Reimagining Safety: Using AI to Predict Near Misses Before They Happen

Artificial Intelligence (AI) is transforming safety management in ways once thought unimaginable. While AI-driven hazard recognition and automated compliance tracking are becoming more common, one of the most forward-thinking applications is the use of predictive AI models to identify near-miss events before they occur.

Unlike accidents, near misses often go unreported, despite offering critical insight into system vulnerabilities. What if we could anticipate them? With AI, we can.

From Reactive to Predictive Safety

Traditionally, safety programs have been reactive—analyzing incidents after they happen to prevent recurrence. Modern safety management systems now collect large volumes of data from inspections, training records, equipment maintenance, behavioral observations, and even wearable tech. The challenge is making sense of it all in real time.

This is where predictive analytics powered by AI excels.

By training machine learning models on historical data—including environmental conditions, shift timing, worker behavior, job type, and even stress indicators—AI can detect patterns that precede incidents. These systems don't wait for something to go wrong; they flag scenarios likely to result in a near miss, empowering safety professionals to intervene early.

A 2025 study by Nowobilski et al. developed an AI algorithm based on the GPT-4o architecture to analyze descriptions of dangerous events and assign detailed causes. (Reference below). The model demonstrated a high compliance rate of 87% with expert assessments, indicating its potential as a tool to support and facilitate incident assessment processes.

Use Case: AI-Enhanced Wearables

Consider a construction site where workers wear AI-powered smart vests. These vests monitor posture, fatigue levels, and exposure to noise or heat stress. Combined with site data (e.g., task type, location, equipment used), the AI system learns to recognize when conditions are converging in a way that historically led to close calls.

When the system detects elevated risk—for instance, an operator showing signs of fatigue while performing a high-risk lift near foot traffic—it can issue a proactive alert to the worker and supervisor.

This capability goes beyond compliance—it enables targeted micro-interventions that adjust workflow, retrain teams, or reallocate tasks before harm occurs.
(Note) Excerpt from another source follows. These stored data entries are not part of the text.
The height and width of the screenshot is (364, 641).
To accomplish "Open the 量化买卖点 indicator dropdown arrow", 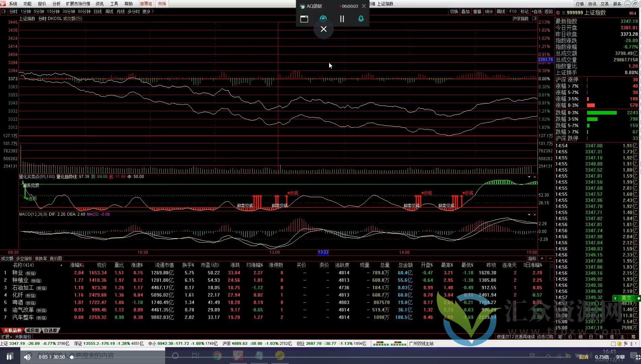I will coord(529,177).
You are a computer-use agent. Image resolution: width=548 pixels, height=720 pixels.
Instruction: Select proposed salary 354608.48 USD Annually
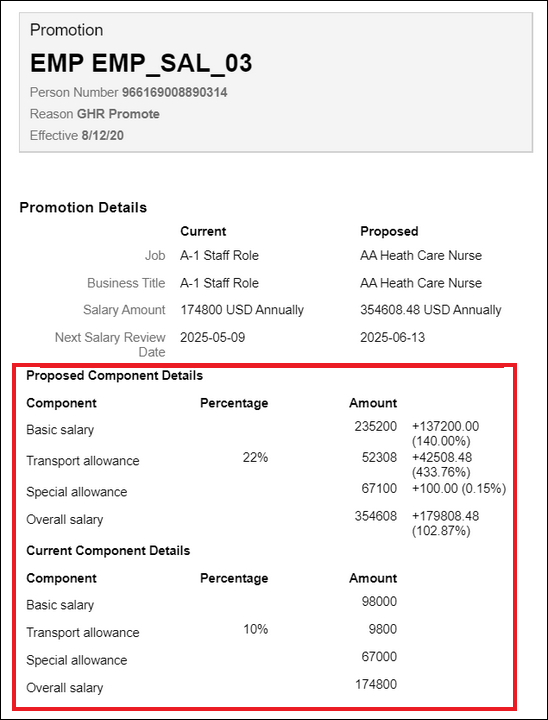[430, 310]
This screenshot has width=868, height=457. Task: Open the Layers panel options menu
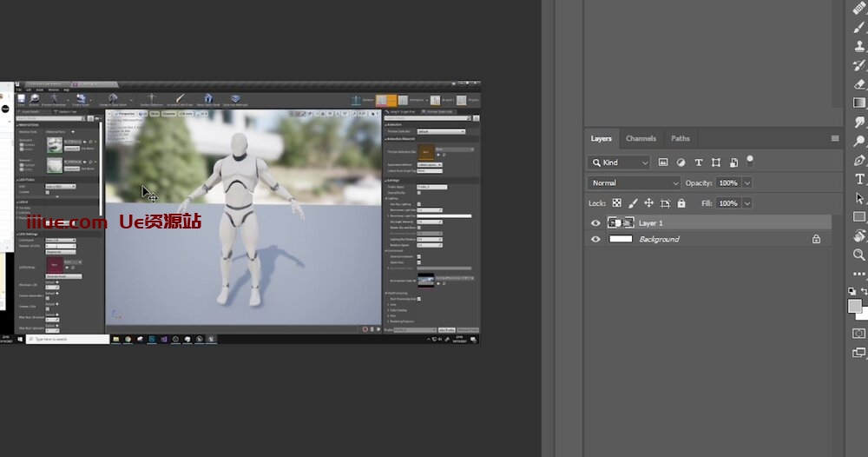[x=835, y=138]
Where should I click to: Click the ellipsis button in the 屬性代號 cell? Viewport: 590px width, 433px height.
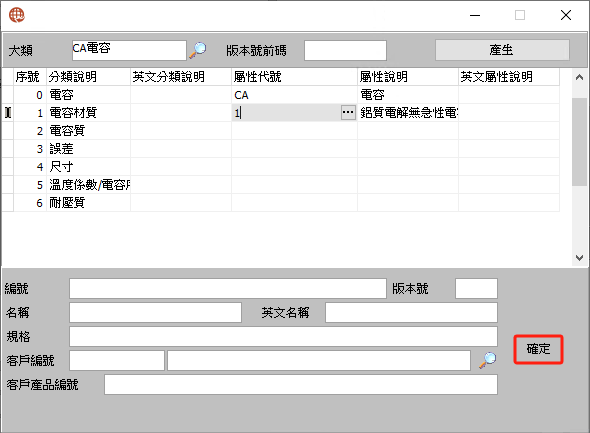click(x=348, y=112)
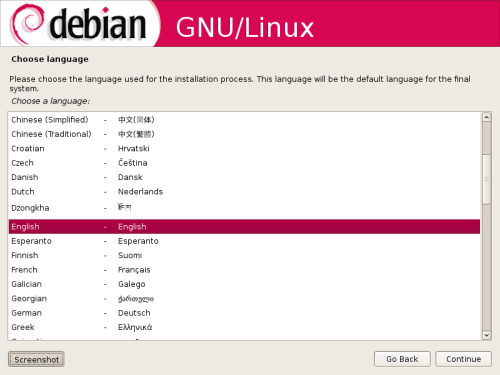Select Georgian language entry
Image resolution: width=500 pixels, height=375 pixels.
244,298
Ethical and Practical Considerations

Adopting AI in this way requires thoughtful implementation. Privacy, data integrity, and worker trust must be managed carefully. Transparency in how the AI functions, and clear communication about its role as a decision-support tool (not a surveillance mechanism), are essential for successful deployment.

The Future is Predictive

AI doesn’t just streamline processes—it changes what’s possible. Predicting near misses allows organizations to move from lagging to leading indicators of safety performance. It turns passive data into actionable foresight.

As the body of research grows and real-world applications mature, AI's role in predictive safety will only expand. Early adopters not only stand to reduce incidents, but also to build a culture where safety is proactive, personalized, and deeply data-informed.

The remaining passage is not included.